Then on Jan. 30, the day before the Iraqi elections, Maj. Wales got a tip via his boss, Gen. Petraeus, that a new 2,000-man force calling itself the Second Defenders of Baghdad Brigade had formed somewhere in the city under the command of an Iraqi general named "Faris."Boy, that was brilliant, finally figuring out that Iraq's top general might actually know something about these things -- I mean, how could that be?
But Maj. Wales's usual American and Iraqi sources had never heard of the unit -- or the general. "There are no generals named Faris in the Iraqi Army," one senior Iraqi general in the Ministry of Defense told him.
Maj. Wales began to think Gen. Petraeus had been passed a bad tip. "There is no way in the world there could be a Second Defenders of Baghdad Brigade," Maj. Wales said. "It is just impossible. There is no place in Baghdad left to put them."
Maj. Wales made a few more calls to U.S. liaison officers working with the Iraqis and turned up nothing. Finally, he got in touch with Gen. Babakir Zebari, Iraq's top general, who said the brigade had recently moved into tents and a hangar bay at Baghdad's long-abandoned Muthana Airport.

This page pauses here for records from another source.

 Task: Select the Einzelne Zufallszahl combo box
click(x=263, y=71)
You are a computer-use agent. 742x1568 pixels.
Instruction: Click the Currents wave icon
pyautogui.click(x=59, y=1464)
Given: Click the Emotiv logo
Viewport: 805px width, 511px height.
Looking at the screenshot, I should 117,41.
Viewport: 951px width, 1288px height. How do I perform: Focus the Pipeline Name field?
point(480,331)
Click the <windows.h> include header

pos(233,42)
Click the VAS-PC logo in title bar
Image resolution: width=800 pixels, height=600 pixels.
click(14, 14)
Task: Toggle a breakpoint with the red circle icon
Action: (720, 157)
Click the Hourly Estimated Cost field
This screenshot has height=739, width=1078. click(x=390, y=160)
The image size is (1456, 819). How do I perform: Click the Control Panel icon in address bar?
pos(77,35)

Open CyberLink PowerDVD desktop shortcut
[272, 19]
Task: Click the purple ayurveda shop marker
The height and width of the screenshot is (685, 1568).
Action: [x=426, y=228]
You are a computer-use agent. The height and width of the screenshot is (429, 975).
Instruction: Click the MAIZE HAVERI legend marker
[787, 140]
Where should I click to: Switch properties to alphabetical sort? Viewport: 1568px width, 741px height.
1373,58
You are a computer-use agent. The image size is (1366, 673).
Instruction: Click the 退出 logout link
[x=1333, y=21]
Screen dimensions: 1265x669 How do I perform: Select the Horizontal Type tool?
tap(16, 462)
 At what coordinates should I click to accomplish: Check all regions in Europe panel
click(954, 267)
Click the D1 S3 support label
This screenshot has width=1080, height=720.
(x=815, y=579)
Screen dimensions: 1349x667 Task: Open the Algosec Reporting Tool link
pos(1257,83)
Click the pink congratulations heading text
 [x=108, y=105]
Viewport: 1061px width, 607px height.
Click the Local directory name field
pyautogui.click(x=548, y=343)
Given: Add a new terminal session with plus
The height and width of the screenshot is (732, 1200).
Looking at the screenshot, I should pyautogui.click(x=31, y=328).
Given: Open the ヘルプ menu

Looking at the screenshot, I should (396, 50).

Ackerman's update to his original post, which notes Swopa's point that these militias might in fact be the death squads of the infamous "Salvador option," is puzzling, since the point of this article is that the U.S. is fairly clueless and behind the curve. I suspect that the U.S. military calls these off-the-book militias "pop-ups" because they have only recently popped up on their own very tiny radar.
New readers may want to look at my January postings debunking much of the debate around the "Salvador option" issue here, here and here. Full access to the WSJ piece is found, in two parts, in the comments section of a posting at LAT.
3 comments:
What no mention of the Asia Times piece? I'm hurt.
Just a joke of course.
... the point of this article is that the U.S. is fairly clueless and behind the curve.I think you're overlooking the extent to which the right hand (in fact, the entire rest of the body) may not know what the left hand is doing -- either intentionally or accidentally.
If, to adopt a worst-case scenario, the U.S. did authorize the creation of death squads in Iraq, I doubt they'd send a memo confirming this out to every unit in the countryside.
In fact, given the chaotic nature of our occupation, even if universal notification was desired (whatever the nature of the Iraqi militias), it's likely that many people wouldn't have gotten the memo.
So the mere fact that U.S. military units are confused by the existence of the militias doesn't really demonstrate anything about whether the latter's purposes are good, bad, or mixed.
Swopa,
Of course, the left hand doesn't necessarily know what the right hand is doing, and even if it did, I agree it wouldn't be broadcast via memo. But absent evidence, your argument is just speculation.
I do agree that this point says nothing about whether these militias are good or bad. I suspect we agree that they are a bad idea. But it does seem to me an important point of difference whether or not they were planned by the U.S. or rather accepted by the U.S. after the fact, which is what the information we have so far suggests. Adherence to the earlier "death squad" story, to me, isn't real evidence of U.S. designs, given the discussion from last month on this site.